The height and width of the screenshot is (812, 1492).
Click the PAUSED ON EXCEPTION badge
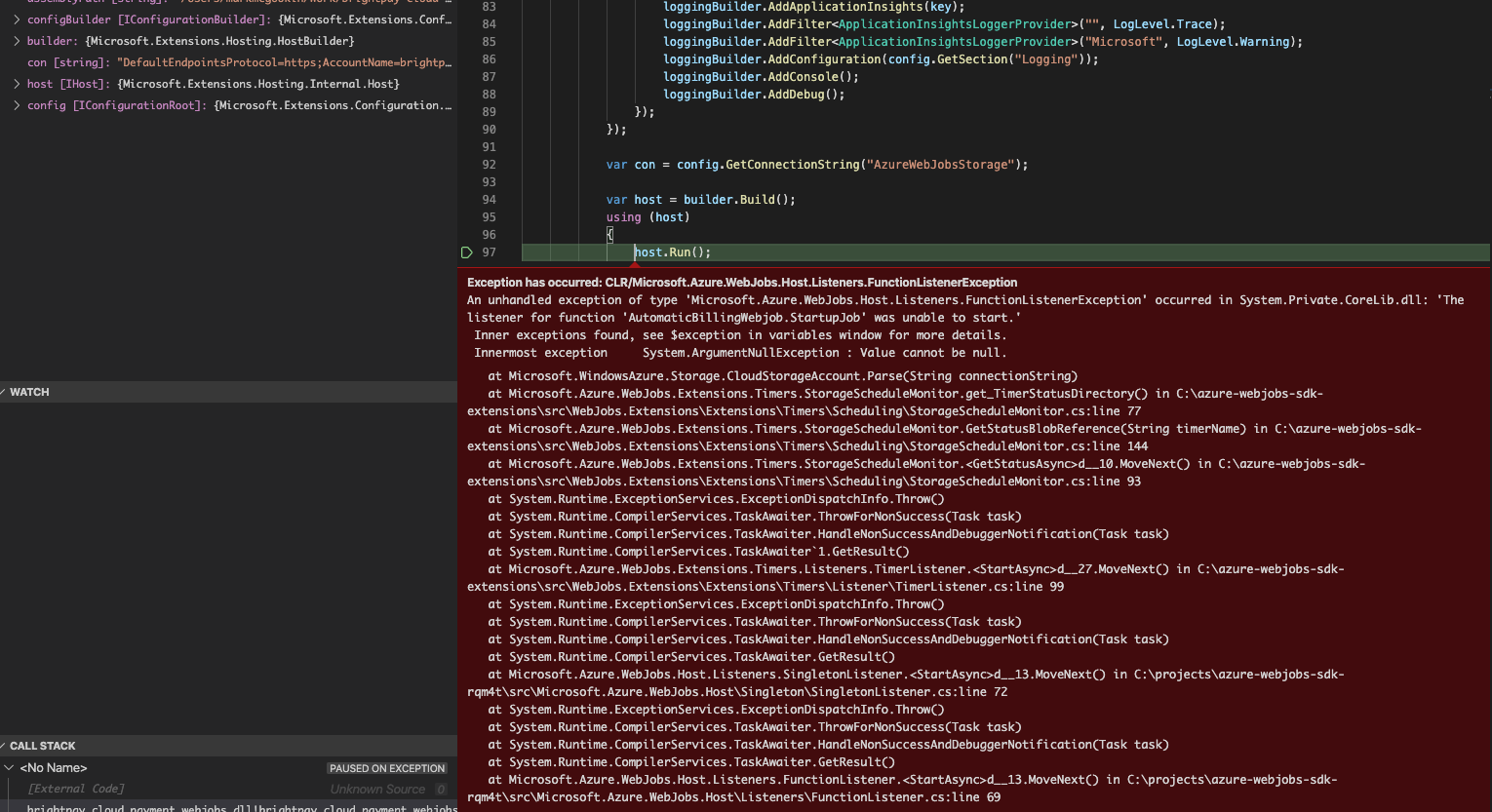click(x=387, y=767)
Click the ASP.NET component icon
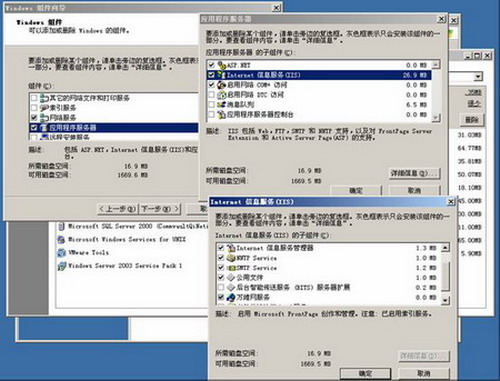500x381 pixels. click(222, 65)
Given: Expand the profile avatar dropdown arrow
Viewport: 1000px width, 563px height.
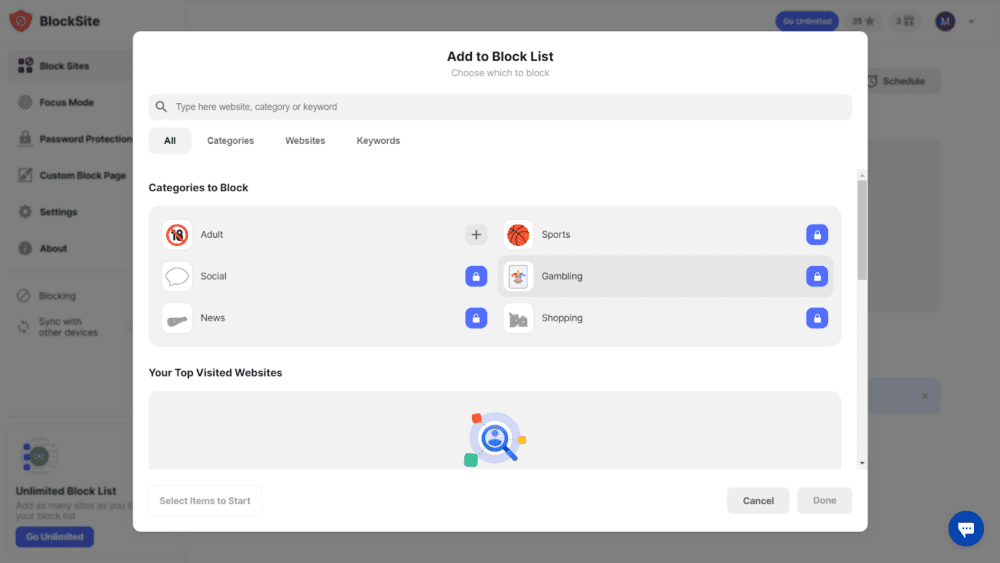Looking at the screenshot, I should click(x=971, y=21).
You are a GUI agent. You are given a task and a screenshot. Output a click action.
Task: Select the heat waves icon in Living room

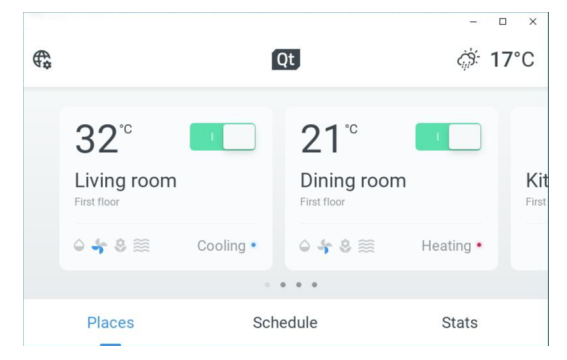pos(141,245)
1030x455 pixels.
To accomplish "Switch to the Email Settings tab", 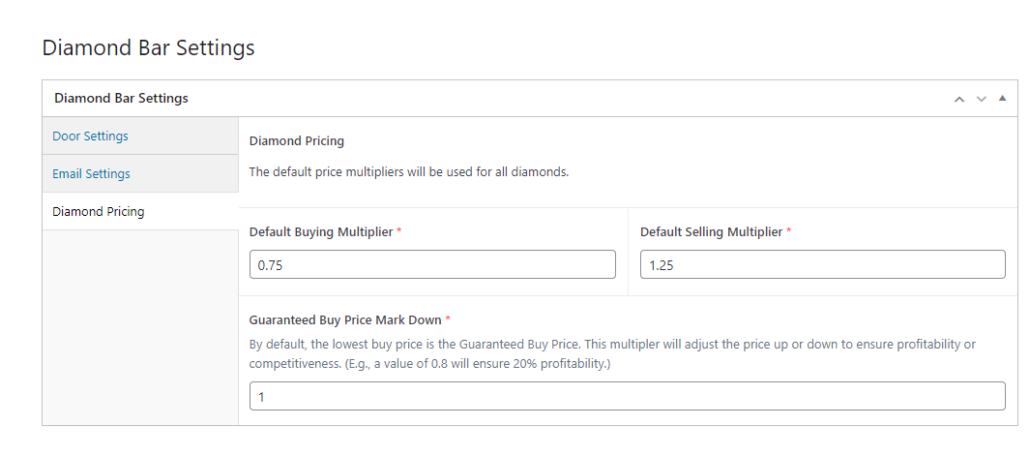I will click(91, 174).
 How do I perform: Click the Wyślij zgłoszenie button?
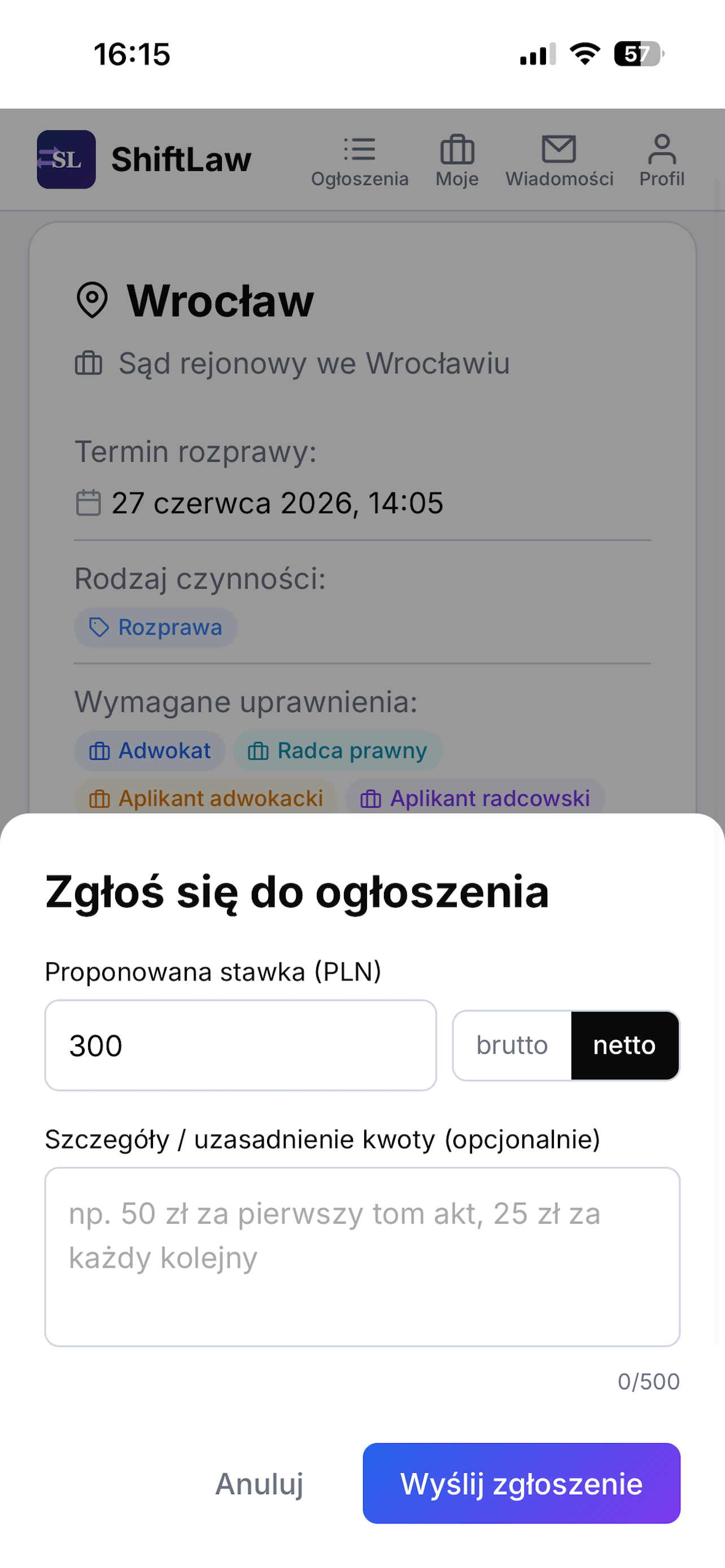point(521,1483)
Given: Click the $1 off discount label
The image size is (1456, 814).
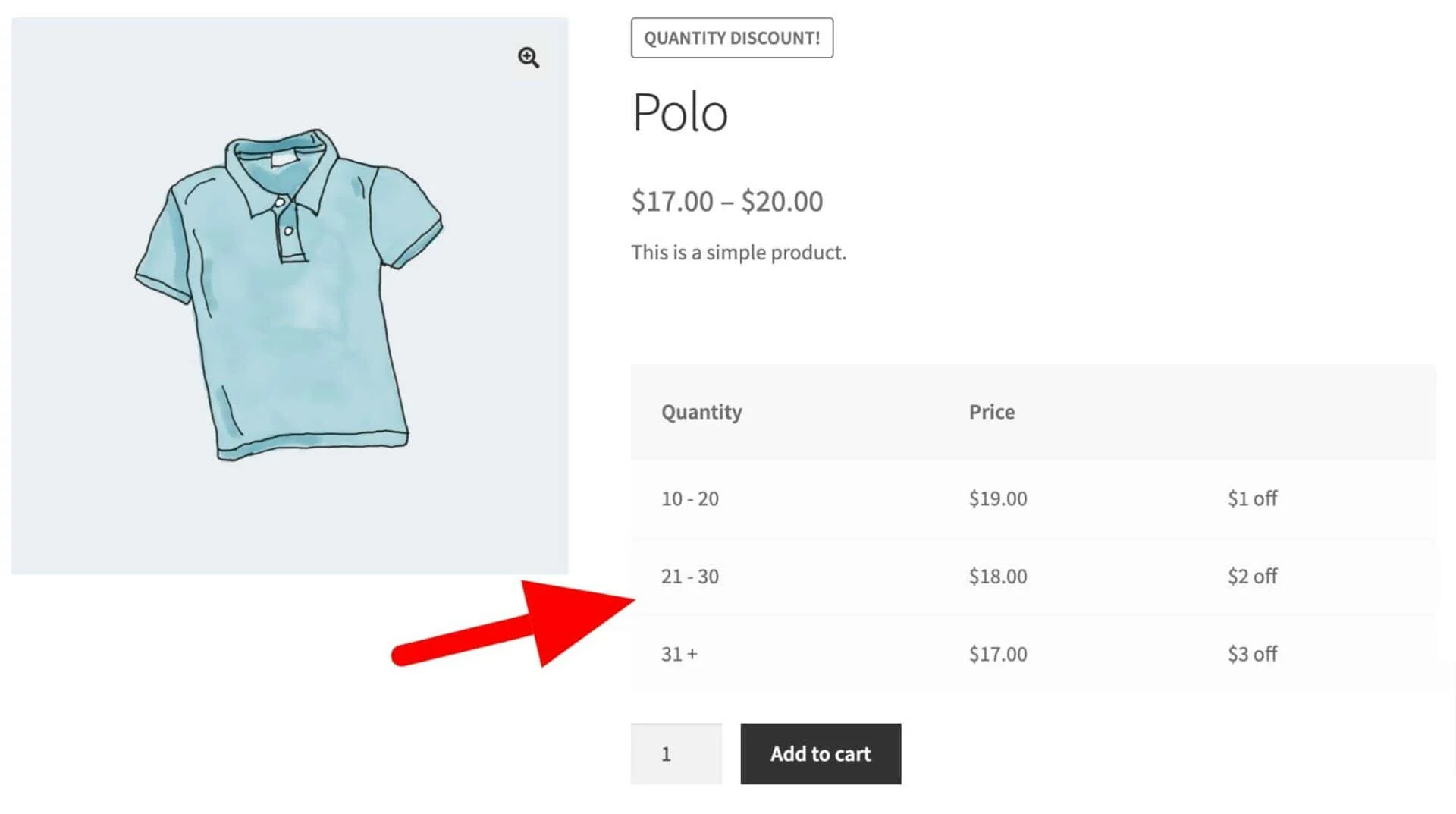Looking at the screenshot, I should pos(1252,498).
◇ ◇ ◇ ◇ ◇
From the line containing "Given: Click the $1 off discount label" through the final line of the records, write out each line exactly, and include no pictures.

Given: Click the $1 off discount label
The image size is (1456, 814).
Looking at the screenshot, I should pos(1252,498).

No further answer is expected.